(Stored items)
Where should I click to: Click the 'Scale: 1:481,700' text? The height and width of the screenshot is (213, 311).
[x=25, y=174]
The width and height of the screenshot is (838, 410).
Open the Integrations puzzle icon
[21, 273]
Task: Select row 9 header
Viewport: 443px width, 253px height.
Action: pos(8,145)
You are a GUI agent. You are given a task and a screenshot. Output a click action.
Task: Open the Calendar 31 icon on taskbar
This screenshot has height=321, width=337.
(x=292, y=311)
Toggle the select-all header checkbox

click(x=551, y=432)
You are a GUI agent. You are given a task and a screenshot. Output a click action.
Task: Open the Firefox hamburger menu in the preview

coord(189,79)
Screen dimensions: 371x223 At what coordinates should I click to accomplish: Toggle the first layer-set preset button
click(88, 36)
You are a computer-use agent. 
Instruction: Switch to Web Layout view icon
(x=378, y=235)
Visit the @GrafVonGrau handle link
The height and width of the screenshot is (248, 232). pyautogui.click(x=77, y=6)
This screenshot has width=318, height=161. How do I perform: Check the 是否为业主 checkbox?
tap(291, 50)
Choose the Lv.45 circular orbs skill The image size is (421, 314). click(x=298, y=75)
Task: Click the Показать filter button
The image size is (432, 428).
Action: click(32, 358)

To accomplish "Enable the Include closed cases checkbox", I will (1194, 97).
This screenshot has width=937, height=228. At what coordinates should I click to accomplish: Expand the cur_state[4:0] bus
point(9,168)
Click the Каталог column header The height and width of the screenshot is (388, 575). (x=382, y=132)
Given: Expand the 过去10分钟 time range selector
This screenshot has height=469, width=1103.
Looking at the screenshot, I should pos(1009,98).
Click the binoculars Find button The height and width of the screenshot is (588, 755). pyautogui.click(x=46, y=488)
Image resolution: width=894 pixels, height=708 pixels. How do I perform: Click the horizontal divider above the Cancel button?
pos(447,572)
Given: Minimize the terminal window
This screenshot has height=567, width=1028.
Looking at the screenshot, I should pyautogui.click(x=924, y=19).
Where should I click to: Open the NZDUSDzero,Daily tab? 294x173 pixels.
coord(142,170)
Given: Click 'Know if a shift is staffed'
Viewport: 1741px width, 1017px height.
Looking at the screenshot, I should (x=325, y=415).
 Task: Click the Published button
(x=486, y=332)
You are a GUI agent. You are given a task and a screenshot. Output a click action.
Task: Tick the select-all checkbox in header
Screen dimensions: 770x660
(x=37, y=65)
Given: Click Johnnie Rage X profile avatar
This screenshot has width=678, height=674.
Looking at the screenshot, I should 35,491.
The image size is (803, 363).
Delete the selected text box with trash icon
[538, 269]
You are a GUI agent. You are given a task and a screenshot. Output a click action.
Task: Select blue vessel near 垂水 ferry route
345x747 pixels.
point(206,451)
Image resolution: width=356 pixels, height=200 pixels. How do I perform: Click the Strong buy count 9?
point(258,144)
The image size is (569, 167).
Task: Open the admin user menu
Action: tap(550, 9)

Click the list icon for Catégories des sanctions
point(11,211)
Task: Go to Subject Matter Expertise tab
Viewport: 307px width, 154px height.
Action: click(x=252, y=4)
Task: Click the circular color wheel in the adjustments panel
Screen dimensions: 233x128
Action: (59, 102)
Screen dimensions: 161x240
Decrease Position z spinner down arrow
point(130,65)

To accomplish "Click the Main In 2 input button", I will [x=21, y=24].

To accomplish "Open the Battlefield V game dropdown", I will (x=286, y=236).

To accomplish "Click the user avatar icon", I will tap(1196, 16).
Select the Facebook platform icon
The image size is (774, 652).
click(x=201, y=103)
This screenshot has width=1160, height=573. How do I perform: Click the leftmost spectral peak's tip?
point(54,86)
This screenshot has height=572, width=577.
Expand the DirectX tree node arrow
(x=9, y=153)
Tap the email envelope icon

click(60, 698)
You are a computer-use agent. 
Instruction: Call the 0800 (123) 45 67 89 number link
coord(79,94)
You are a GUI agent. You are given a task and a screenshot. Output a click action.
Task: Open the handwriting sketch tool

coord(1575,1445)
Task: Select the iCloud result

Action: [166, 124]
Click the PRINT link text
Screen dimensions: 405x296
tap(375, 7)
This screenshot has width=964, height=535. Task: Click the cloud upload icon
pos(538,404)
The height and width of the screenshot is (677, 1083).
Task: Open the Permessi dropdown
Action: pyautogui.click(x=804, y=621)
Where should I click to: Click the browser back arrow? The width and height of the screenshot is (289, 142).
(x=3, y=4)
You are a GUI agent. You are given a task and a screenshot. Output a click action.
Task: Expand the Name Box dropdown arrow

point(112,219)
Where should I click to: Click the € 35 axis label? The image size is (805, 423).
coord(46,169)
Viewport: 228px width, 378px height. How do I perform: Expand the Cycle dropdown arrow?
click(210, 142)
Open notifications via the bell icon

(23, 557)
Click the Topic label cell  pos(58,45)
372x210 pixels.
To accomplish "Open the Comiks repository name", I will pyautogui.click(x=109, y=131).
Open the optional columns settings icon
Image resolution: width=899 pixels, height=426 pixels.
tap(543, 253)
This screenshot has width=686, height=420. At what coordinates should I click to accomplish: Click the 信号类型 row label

Your instructions:
Every entry is to be copied exactly, with none omitted.

Answer box:
Where should I click to: Click the 'Scale: 1:481,700' text? The height and width of the screenshot is (213, 311).
[x=25, y=174]
The width and height of the screenshot is (838, 410).
Open the Integrations puzzle icon
[21, 273]
Task: Select row 9 header
Viewport: 443px width, 253px height.
Action: pos(8,145)
You are a GUI agent. You are given a task and a screenshot. Output a click action.
Task: Open the Calendar 31 icon on taskbar
This screenshot has height=321, width=337.
(x=292, y=311)
Toggle the select-all header checkbox

click(x=551, y=432)
You are a GUI agent. You are given a task and a screenshot. Output a click action.
Task: Open the Firefox hamburger menu in the preview

coord(189,79)
Screen dimensions: 371x223 At what coordinates should I click to accomplish: Toggle the first layer-set preset button
click(88, 36)
You are a computer-use agent. 
Instruction: Switch to Web Layout view icon
(x=378, y=235)
Visit the @GrafVonGrau handle link
The height and width of the screenshot is (248, 232). pyautogui.click(x=77, y=6)
This screenshot has width=318, height=161. How do I perform: Check the 是否为业主 checkbox?
tap(291, 50)
Choose the Lv.45 circular orbs skill The image size is (421, 314). click(x=298, y=75)
Task: Click the Показать filter button
The image size is (432, 428).
Action: click(32, 358)

To accomplish "Enable the Include closed cases checkbox", I will (1194, 97).
This screenshot has width=937, height=228. At what coordinates should I click to accomplish: Expand the cur_state[4:0] bus
point(9,168)
Click the Каталог column header The height and width of the screenshot is (388, 575). (x=382, y=132)
Given: Expand the 过去10分钟 time range selector
This screenshot has height=469, width=1103.
Looking at the screenshot, I should pos(1009,98).
Click the binoculars Find button The height and width of the screenshot is (588, 755). pyautogui.click(x=46, y=488)
Image resolution: width=894 pixels, height=708 pixels. How do I perform: Click the horizontal divider above the Cancel button?
pos(447,572)
Given: Minimize the terminal window
This screenshot has height=567, width=1028.
Looking at the screenshot, I should pyautogui.click(x=924, y=19).
Where should I click to: Open the NZDUSDzero,Daily tab? 294x173 pixels.
coord(142,170)
Given: Click 'Know if a shift is staffed'
Viewport: 1741px width, 1017px height.
Looking at the screenshot, I should (x=325, y=415).
 Task: Click the Published button
(x=486, y=332)
You are a GUI agent. You are given a task and a screenshot. Output a click action.
Task: Tick the select-all checkbox in header
Screen dimensions: 770x660
(x=37, y=65)
Given: Click Johnnie Rage X profile avatar
This screenshot has width=678, height=674.
Looking at the screenshot, I should 35,491.
The image size is (803, 363).
Delete the selected text box with trash icon
[538, 269]
You are a GUI agent. You are given a task and a screenshot. Output a click action.
Task: Select blue vessel near 垂水 ferry route
345x747 pixels.
point(206,451)
Image resolution: width=356 pixels, height=200 pixels. How do I perform: Click the Strong buy count 9?
point(258,144)
The image size is (569, 167).
Task: Open the admin user menu
Action: tap(550, 9)

Click the list icon for Catégories des sanctions
point(11,211)
Task: Go to Subject Matter Expertise tab
Viewport: 307px width, 154px height.
Action: click(x=252, y=4)
Task: Click the circular color wheel in the adjustments panel
Screen dimensions: 233x128
Action: (59, 102)
Screen dimensions: 161x240
Decrease Position z spinner down arrow
point(130,65)

To accomplish "Click the Main In 2 input button", I will [x=21, y=24].

To accomplish "Open the Battlefield V game dropdown", I will (x=286, y=236).

To accomplish "Click the user avatar icon", I will tap(1196, 16).
Select the Facebook platform icon
The image size is (774, 652).
click(x=201, y=103)
This screenshot has width=1160, height=573. How do I perform: Click the leftmost spectral peak's tip?
point(54,86)
This screenshot has height=572, width=577.
Expand the DirectX tree node arrow
(x=9, y=153)
Tap the email envelope icon

click(60, 698)
You are a computer-use agent. 
Instruction: Call the 0800 (123) 45 67 89 number link
coord(79,94)
You are a GUI agent. You are given a task and a screenshot. Output a click action.
Task: Open the handwriting sketch tool

coord(1575,1445)
Task: Select the iCloud result

Action: [166, 124]
Click the PRINT link text
Screen dimensions: 405x296
tap(375, 7)
This screenshot has width=964, height=535. Task: Click the cloud upload icon
pos(538,404)
The height and width of the screenshot is (677, 1083).
Task: Open the Permessi dropdown
Action: pyautogui.click(x=804, y=621)
Where should I click to: Click the browser back arrow? The width and height of the screenshot is (289, 142).
(x=3, y=4)
You are a GUI agent. You are given a task and a screenshot. Output a click action.
Task: Expand the Name Box dropdown arrow

point(112,219)
Where should I click to: Click the € 35 axis label? The image size is (805, 423).
coord(46,169)
Viewport: 228px width, 378px height. How do I perform: Expand the Cycle dropdown arrow?
click(210, 142)
Open notifications via the bell icon

(23, 557)
Click the Topic label cell  pos(58,45)
372x210 pixels.
To accomplish "Open the Comiks repository name", I will pyautogui.click(x=109, y=131).
Open the optional columns settings icon
Image resolution: width=899 pixels, height=426 pixels.
tap(543, 253)
This screenshot has width=686, height=420. At what coordinates should I click to accomplish: Click the 信号类型 row label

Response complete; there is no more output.